Matos, the director of Valley Crisis Center for eight years, said she was shocked to see 10 employees abandon ship. She said they developed a “mob mentality,” with their fears playing off each other and causing panic.

The workers chafe at Matos’ account.

“We deal with crisis situations day in and day out,” Neal said. “We are very calm.”

Matos said the nonprofit, with an operating budget of roughly $500,000, did not get some expected federal grants. That came on top of an already tricky cash-flow situation: Much of its money comes from cost-reimbursement grants, which means the center doesn’t receive money until expenses are incurred and billed.

“I’ve always been able to come up with a plan,” said Matos, who’s been associated with the center for 16 years, including time as a counselor.

Matos said the shelter will reopen after she hires new staff. An ad for residential advisers was posted Tuesday on Craigslist; the listed pay was $8 an hour.

Wagoner and two other board members contacted for this story — Melissa Orcutt and Jackie Moffis, both employed at banks — said they stand behind Matos and her management of the center, which opened 30 years ago.

“She’s able to run that shelter probably better than anyone else,” Wagoner said.

Matos said, “It’s always a roller coaster. There are years when it’s good, and years when it’s really, really lean. It’s getting harder and harder to survive as a not-for-profit.”

Federal funding has been waning in recent years, a trend that will continue, said WCA Executive Director Beatrice Black.

The 102-year-old WCA has developed numerous sources of money. One-third of the agency’s $1.8 million operating budget comes from government grants, with the remainder from a variety of sources, including private contributions, fundraising, the WCA shop and fees for services.

Black, who came to the alliance five years ago after three decades of small-business experience, said she hasn’t had trouble making payroll.

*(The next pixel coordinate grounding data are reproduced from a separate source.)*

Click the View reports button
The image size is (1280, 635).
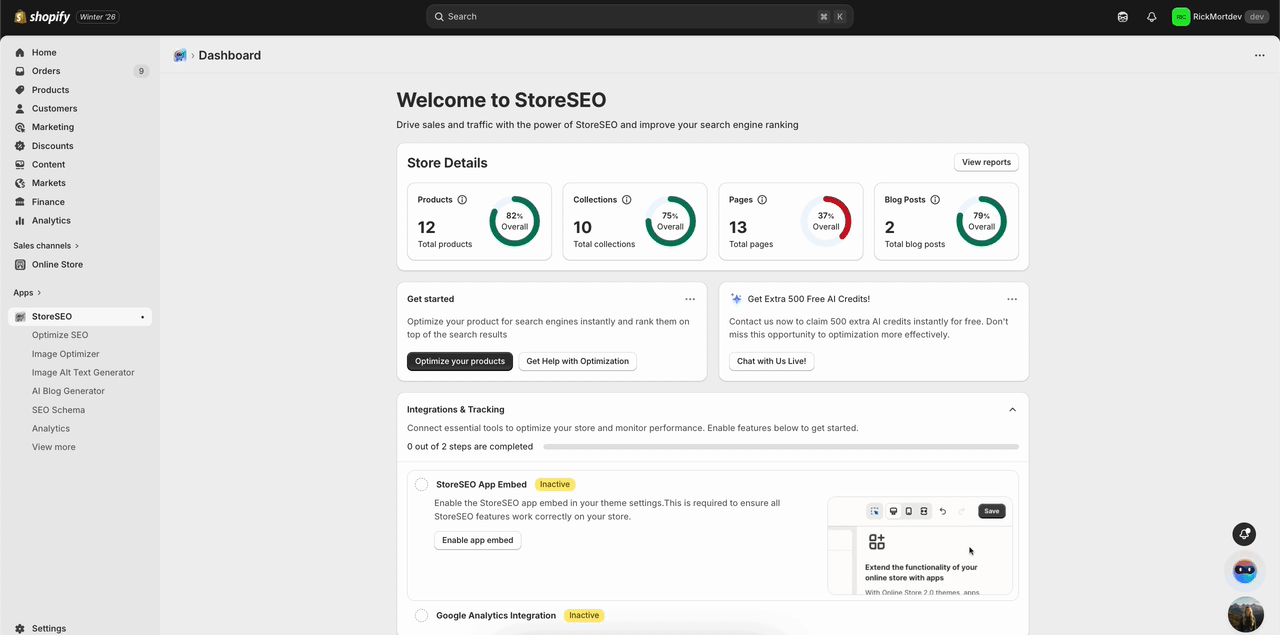pyautogui.click(x=985, y=161)
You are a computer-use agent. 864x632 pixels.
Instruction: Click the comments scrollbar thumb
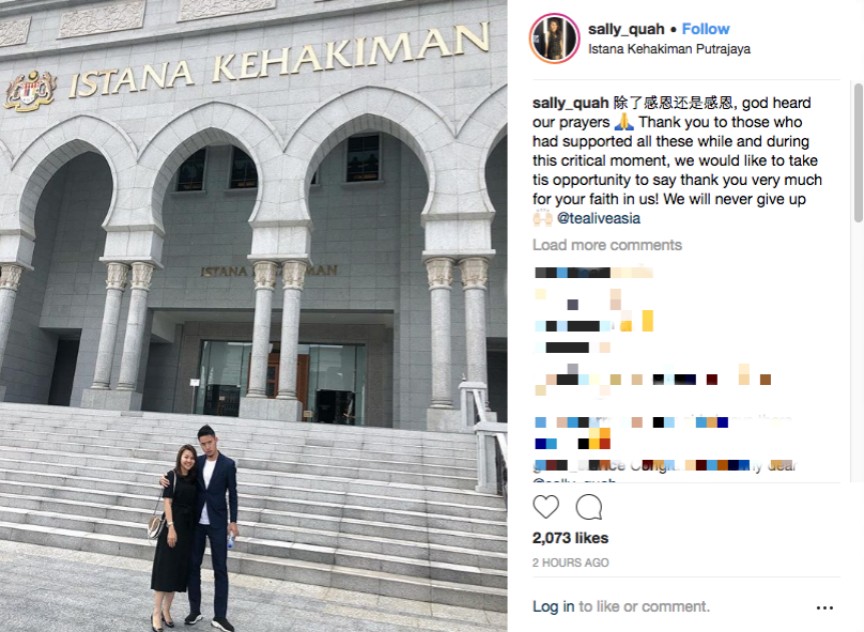(858, 153)
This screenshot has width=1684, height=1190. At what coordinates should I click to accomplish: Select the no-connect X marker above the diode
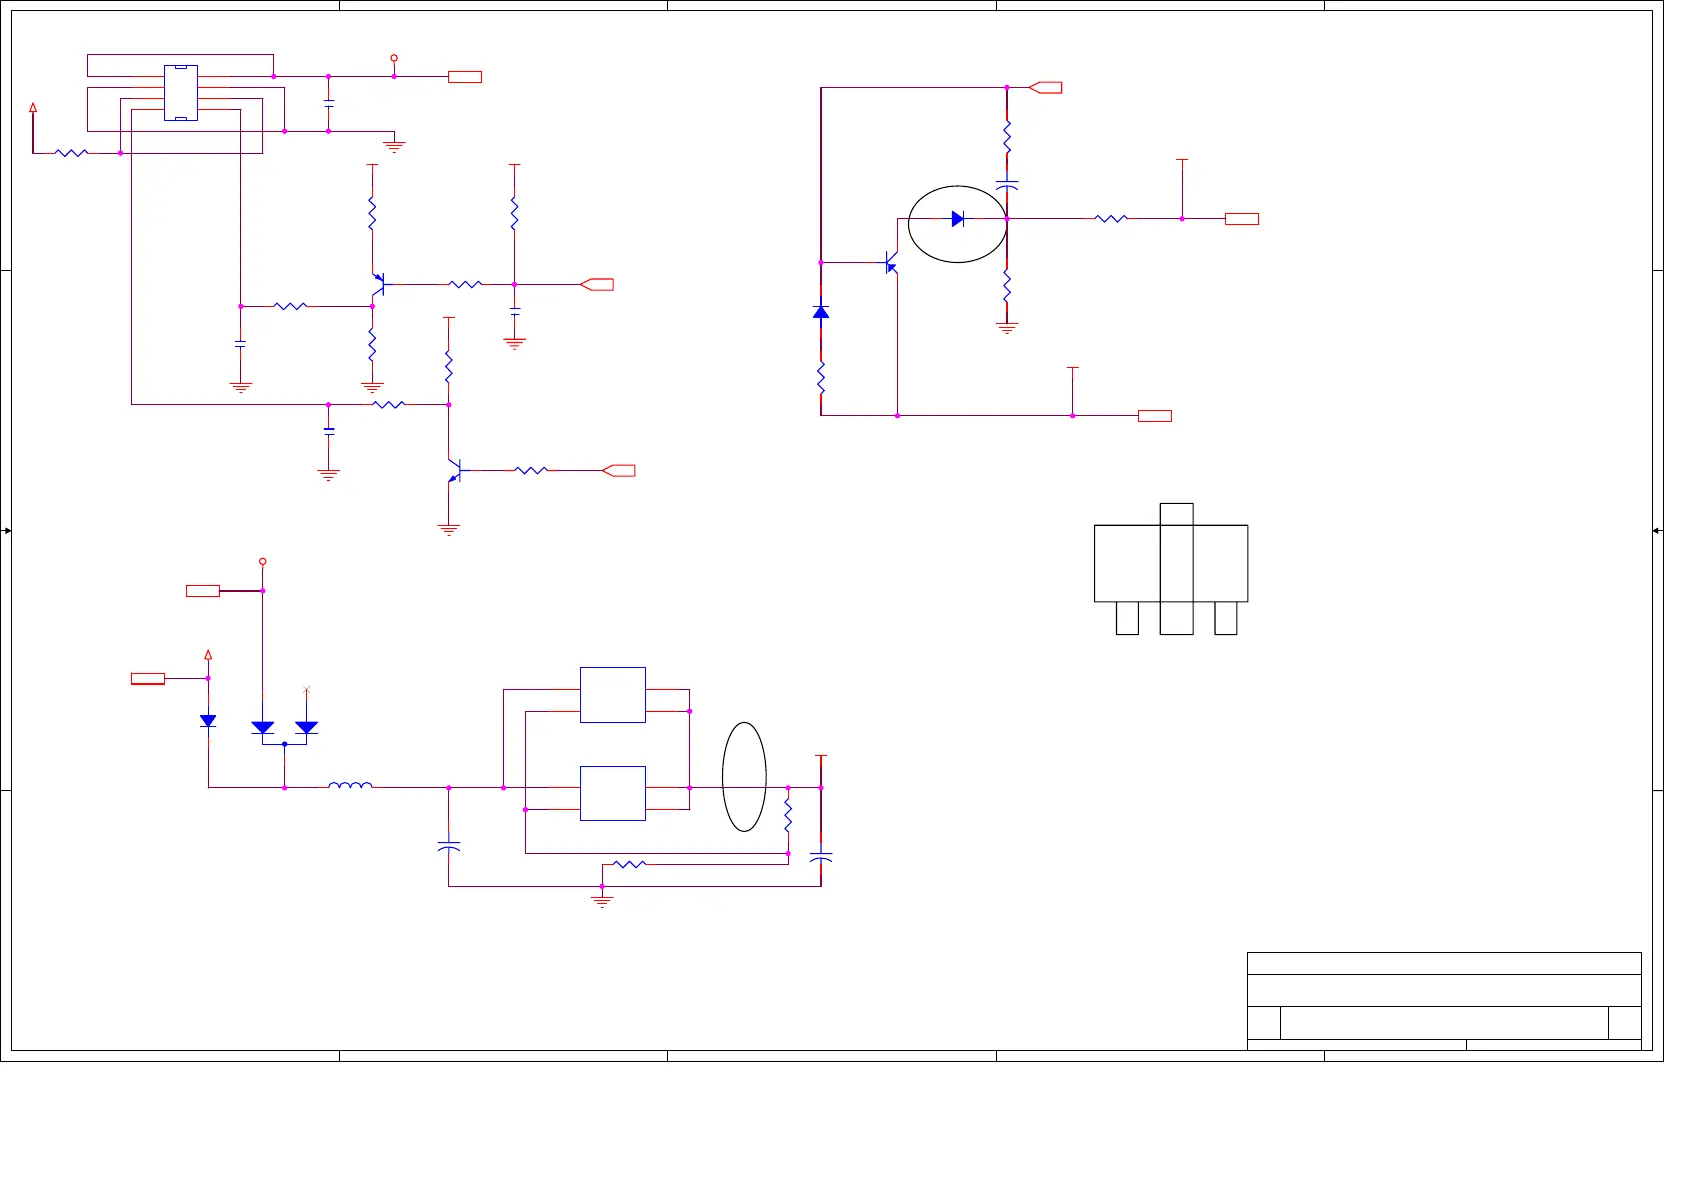coord(307,690)
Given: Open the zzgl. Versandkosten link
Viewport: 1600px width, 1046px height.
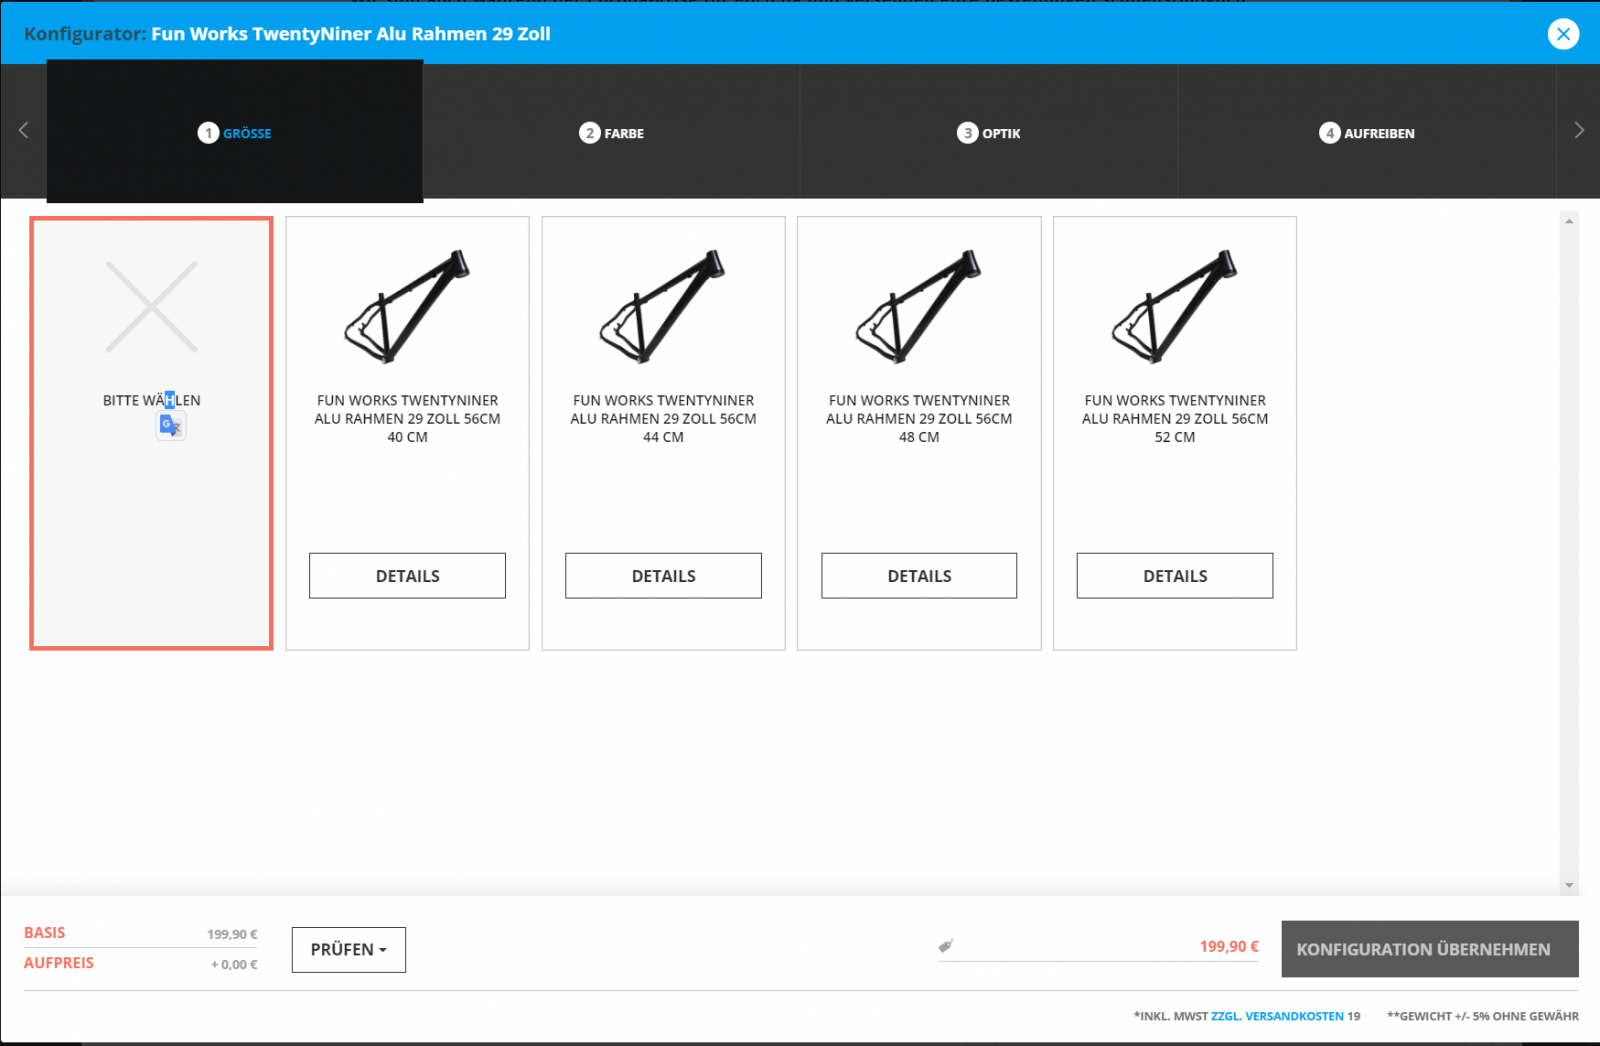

But belt-tightening measures were instituted a few years ago. Staff didn’t receive raises in 2009-10, and took leave days without pay from 2010 to 2012.

“It was what we had to do to operate during those tougher times,” Black said. “And we didn’t lose any services.”

ELIGIBLE FOR UNEMPLOYMENT?

Seven of the employees who walked out last week said they didn’t want to quit their jobs but were told by Department of Labor officials that working without pay could jeopardize unemployment benefits.

Each person must apply for benefits, and state claims specialists will determine whether they qualify, said Artie Holmes, program supervisor in the wage and hour unit at the Department of Labor.

Holmes said state law requires that employers pay workers at least once a month. Workers considering quitting a job should review their company’s policies; some require two weeks’ notice or the worker could lose pay for accrued vacation time.

The former crisis center workers say they would go back to their jobs in a heartbeat. Would the agency consider rehiring them?

“I don’t know that anyone has said there is a reason they can’t be rehired,” said Moffis, the board member.

She said she understands why the women walked off the job.

“I could not afford to stay if I wasn’t getting paid. I tried to put myself in their position,” Moffis said. “I have no bad feelings towards them for leaving, and I don’t believe that they do, either.”